1. **Data Loading:** `lattice` can efficiently parse massive RDF datasets, sample neighbors (`lattice.sample_neighbors`), and export edge lists or walks for PyG to consume.
2. **Inference:** `lattix-embed` allows running trained KGE models (exported to ONNX) in production Rust environments without the heavy PyTorch dependency.
## vs. NetworkX
**URL:** https://networkx.org/
**Focus:** General graph analysis in pure Python.

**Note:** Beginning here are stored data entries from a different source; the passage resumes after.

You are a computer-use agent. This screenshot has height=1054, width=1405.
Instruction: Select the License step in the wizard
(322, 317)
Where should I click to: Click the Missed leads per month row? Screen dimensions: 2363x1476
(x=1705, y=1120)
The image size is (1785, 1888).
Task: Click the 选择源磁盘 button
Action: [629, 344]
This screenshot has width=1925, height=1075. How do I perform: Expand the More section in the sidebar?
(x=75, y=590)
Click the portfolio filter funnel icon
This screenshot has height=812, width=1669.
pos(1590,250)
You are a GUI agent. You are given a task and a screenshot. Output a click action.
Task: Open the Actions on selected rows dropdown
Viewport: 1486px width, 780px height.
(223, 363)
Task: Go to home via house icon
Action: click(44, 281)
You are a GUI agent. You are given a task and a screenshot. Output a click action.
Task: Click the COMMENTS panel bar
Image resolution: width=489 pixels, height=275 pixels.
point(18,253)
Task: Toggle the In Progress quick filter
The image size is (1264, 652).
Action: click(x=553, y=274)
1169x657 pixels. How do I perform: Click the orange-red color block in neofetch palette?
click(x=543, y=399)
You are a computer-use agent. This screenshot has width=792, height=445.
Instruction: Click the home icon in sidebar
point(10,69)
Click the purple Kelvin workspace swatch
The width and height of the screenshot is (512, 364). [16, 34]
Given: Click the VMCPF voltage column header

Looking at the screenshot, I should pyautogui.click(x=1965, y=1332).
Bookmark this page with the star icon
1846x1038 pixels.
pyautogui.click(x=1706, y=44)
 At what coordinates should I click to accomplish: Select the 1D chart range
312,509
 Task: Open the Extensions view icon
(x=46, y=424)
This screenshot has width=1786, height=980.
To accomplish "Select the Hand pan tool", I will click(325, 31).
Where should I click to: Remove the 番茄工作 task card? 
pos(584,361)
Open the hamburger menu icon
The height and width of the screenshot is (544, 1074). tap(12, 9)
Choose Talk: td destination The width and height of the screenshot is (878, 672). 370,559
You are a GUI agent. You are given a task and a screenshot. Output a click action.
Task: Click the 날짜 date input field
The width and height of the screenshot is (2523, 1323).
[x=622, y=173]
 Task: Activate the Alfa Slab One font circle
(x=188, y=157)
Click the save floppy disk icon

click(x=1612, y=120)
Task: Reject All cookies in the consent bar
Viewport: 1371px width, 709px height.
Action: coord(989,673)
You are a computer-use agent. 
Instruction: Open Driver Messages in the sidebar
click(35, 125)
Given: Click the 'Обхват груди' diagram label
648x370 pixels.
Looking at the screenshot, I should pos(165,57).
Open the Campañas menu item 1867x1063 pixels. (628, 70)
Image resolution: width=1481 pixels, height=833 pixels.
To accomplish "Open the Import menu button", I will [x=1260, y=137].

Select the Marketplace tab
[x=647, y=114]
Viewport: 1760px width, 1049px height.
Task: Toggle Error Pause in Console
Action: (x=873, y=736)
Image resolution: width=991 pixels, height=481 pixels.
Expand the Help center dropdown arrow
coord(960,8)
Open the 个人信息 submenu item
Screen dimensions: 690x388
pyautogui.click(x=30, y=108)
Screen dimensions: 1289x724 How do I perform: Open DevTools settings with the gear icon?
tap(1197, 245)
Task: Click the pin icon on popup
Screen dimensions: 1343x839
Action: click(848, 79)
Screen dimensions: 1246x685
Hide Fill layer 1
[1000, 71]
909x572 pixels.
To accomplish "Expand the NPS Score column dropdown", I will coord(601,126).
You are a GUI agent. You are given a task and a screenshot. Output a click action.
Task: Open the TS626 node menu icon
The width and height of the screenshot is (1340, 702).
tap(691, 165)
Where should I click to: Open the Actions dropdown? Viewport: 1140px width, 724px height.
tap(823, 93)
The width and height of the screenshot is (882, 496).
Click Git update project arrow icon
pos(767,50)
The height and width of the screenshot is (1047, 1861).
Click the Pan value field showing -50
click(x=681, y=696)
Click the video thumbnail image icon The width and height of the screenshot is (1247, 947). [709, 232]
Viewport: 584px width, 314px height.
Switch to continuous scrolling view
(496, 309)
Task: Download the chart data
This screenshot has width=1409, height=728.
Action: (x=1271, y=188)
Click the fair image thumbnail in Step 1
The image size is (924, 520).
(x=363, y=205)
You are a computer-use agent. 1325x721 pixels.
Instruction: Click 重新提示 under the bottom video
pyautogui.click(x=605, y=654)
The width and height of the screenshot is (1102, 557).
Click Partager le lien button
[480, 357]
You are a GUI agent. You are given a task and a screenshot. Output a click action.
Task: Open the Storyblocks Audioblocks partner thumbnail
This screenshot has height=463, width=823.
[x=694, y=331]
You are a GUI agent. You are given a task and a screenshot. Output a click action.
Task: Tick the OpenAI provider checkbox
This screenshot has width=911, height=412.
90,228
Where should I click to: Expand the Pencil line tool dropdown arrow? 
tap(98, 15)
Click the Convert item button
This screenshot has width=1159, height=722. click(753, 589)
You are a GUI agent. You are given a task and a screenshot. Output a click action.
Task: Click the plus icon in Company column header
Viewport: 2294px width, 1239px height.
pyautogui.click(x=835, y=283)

| **Performance** | High (Rust) | Low (Pure Python) |
| **Scale** | Medium/Large (Millions of nodes) | Small/Medium (<100k nodes) |
| **RDF Support** | Native (Rio) | Via plugins (rdflib) |
**Summary:** `lattice` is a performant alternative to NetworkX for heavy lifting (walks, PageRank) on larger KGs, while exposing a Python API (`lattix-py`) that feels similar to use.
## vs. node2vec-rs
**URL:** https://github.com/GregorLueg/node2vec-rs
**Focus:** Node2Vec training in Rust (using `burn`).
**Summary:** `node2vec-rs` implements the *training* of embeddings in Rust. `lattice` currently focuses on *generating the corpus* (walks) which can be trained by `gensim` or `node2vec-rs`. `lattice` focuses on the graph / data engineering side of the pipeline.